• _Your instructions_
Revise the records below by changing every "Instruction" to "Command" and leaving everything else as it is.

┄┄┄┄┄┄┄┄┄┄┄┄┄┄┄┄┄┄┄┄

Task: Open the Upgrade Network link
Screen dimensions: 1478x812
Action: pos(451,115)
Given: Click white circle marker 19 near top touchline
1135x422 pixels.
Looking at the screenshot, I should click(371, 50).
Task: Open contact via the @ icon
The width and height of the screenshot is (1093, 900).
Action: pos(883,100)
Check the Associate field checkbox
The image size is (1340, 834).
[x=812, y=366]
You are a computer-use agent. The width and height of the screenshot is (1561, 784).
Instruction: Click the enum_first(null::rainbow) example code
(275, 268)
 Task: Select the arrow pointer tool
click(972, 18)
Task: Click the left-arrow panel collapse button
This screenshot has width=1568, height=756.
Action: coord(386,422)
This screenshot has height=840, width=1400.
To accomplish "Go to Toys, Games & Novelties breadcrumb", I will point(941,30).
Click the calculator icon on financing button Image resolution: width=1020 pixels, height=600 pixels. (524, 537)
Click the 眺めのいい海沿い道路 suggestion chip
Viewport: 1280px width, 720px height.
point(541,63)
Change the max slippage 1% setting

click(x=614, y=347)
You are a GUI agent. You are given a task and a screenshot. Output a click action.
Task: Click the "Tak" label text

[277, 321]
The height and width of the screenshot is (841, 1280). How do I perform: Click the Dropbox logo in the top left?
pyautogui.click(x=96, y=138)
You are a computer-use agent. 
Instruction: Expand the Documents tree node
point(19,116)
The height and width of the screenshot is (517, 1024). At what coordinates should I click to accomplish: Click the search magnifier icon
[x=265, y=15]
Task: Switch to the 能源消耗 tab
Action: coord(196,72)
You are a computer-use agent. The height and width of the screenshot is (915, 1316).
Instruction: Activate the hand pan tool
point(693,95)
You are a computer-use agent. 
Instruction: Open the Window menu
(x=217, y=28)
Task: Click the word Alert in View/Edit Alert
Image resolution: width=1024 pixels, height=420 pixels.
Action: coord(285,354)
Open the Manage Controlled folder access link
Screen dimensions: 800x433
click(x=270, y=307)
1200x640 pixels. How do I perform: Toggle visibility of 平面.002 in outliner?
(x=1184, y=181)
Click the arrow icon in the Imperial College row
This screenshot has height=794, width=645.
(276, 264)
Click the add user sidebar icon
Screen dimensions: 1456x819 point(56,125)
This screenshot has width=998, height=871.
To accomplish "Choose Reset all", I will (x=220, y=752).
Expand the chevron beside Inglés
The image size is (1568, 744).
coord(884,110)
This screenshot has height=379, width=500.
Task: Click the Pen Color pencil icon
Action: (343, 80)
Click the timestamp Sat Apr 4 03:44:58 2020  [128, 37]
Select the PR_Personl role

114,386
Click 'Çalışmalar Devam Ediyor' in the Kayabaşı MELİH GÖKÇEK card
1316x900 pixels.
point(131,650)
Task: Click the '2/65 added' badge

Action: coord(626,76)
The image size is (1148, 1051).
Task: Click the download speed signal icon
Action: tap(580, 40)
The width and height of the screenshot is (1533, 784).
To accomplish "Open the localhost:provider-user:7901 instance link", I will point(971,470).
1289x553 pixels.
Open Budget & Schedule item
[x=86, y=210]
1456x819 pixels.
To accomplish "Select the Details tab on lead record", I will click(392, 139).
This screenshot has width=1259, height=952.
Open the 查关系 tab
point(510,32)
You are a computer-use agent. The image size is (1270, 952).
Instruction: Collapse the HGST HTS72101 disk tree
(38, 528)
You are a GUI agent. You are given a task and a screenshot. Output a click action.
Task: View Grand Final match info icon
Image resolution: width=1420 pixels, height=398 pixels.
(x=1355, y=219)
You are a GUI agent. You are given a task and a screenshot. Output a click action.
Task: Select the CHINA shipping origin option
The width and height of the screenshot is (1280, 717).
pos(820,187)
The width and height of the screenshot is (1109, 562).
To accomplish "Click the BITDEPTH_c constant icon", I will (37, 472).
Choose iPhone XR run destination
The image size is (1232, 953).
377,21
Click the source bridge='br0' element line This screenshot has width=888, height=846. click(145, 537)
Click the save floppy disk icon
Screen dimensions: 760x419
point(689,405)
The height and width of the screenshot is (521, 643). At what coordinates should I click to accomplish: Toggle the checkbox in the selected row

┄┄┄┄┄┄┄┄┄┄┄┄┄┄┄┄┄┄┄┄

• _Exercise answer_
Task: Open the Upgrade Network link
Screen dimensions: 1478x812
Action: pos(451,115)
Given: Click white circle marker 19 near top touchline
1135x422 pixels.
Looking at the screenshot, I should click(371, 50).
Task: Open contact via the @ icon
The width and height of the screenshot is (1093, 900).
Action: pos(883,100)
Check the Associate field checkbox
The image size is (1340, 834).
[x=812, y=366]
You are a computer-use agent. The width and height of the screenshot is (1561, 784).
Command: Click the enum_first(null::rainbow) example code
(275, 268)
 Task: Select the arrow pointer tool
click(972, 18)
Task: Click the left-arrow panel collapse button
This screenshot has width=1568, height=756.
Action: coord(386,422)
This screenshot has height=840, width=1400.
To accomplish "Go to Toys, Games & Novelties breadcrumb", I will point(941,30).
Click the calculator icon on financing button Image resolution: width=1020 pixels, height=600 pixels. (524, 537)
Click the 眺めのいい海沿い道路 suggestion chip
Viewport: 1280px width, 720px height.
point(541,63)
Change the max slippage 1% setting

click(x=614, y=347)
You are a GUI agent. You are given a task and a screenshot. Output a click action.
Task: Click the "Tak" label text

[277, 321]
The height and width of the screenshot is (841, 1280). How do I perform: Click the Dropbox logo in the top left?
pyautogui.click(x=96, y=138)
You are a computer-use agent. 
Command: Expand the Documents tree node
point(19,116)
The height and width of the screenshot is (517, 1024). At what coordinates should I click to accomplish: Click the search magnifier icon
[x=265, y=15]
Task: Switch to the 能源消耗 tab
Action: coord(196,72)
You are a computer-use agent. The height and width of the screenshot is (915, 1316).
Command: Activate the hand pan tool
point(693,95)
You are a computer-use agent. 
Command: Open the Window menu
(x=217, y=28)
Task: Click the word Alert in View/Edit Alert
Image resolution: width=1024 pixels, height=420 pixels.
Action: coord(285,354)
Open the Manage Controlled folder access link
Screen dimensions: 800x433
click(x=270, y=307)
1200x640 pixels. How do I perform: Toggle visibility of 平面.002 in outliner?
(x=1184, y=181)
Click the arrow icon in the Imperial College row
This screenshot has height=794, width=645.
(276, 264)
Click the add user sidebar icon
Screen dimensions: 1456x819 point(56,125)
This screenshot has width=998, height=871.
To accomplish "Choose Reset all", I will (x=220, y=752).
Expand the chevron beside Inglés
The image size is (1568, 744).
coord(884,110)
This screenshot has height=379, width=500.
Task: Click the Pen Color pencil icon
Action: (343, 80)
Click the timestamp Sat Apr 4 03:44:58 2020  [128, 37]
Select the PR_Personl role

114,386
Click 'Çalışmalar Devam Ediyor' in the Kayabaşı MELİH GÖKÇEK card
1316x900 pixels.
point(131,650)
Task: Click the '2/65 added' badge

Action: coord(626,76)
The image size is (1148, 1051).
Task: Click the download speed signal icon
Action: tap(580, 40)
The width and height of the screenshot is (1533, 784).
To accomplish "Open the localhost:provider-user:7901 instance link", I will point(971,470).
1289x553 pixels.
Open Budget & Schedule item
[x=86, y=210]
1456x819 pixels.
To accomplish "Select the Details tab on lead record", I will click(392, 139).
This screenshot has width=1259, height=952.
Open the 查关系 tab
point(510,32)
You are a computer-use agent. The image size is (1270, 952).
Command: Collapse the HGST HTS72101 disk tree
(38, 528)
You are a GUI agent. You are given a task and a screenshot. Output a click action.
Task: View Grand Final match info icon
Image resolution: width=1420 pixels, height=398 pixels.
(x=1355, y=219)
You are a GUI agent. You are given a task and a screenshot. Output a click action.
Task: Select the CHINA shipping origin option
The width and height of the screenshot is (1280, 717).
pos(820,187)
The width and height of the screenshot is (1109, 562).
To accomplish "Click the BITDEPTH_c constant icon", I will (37, 472).
Choose iPhone XR run destination
The image size is (1232, 953).
377,21
Click the source bridge='br0' element line This screenshot has width=888, height=846. click(145, 537)
Click the save floppy disk icon
Screen dimensions: 760x419
point(689,405)
The height and width of the screenshot is (521, 643). At what coordinates should I click to accomplish: Toggle the checkbox in the selected row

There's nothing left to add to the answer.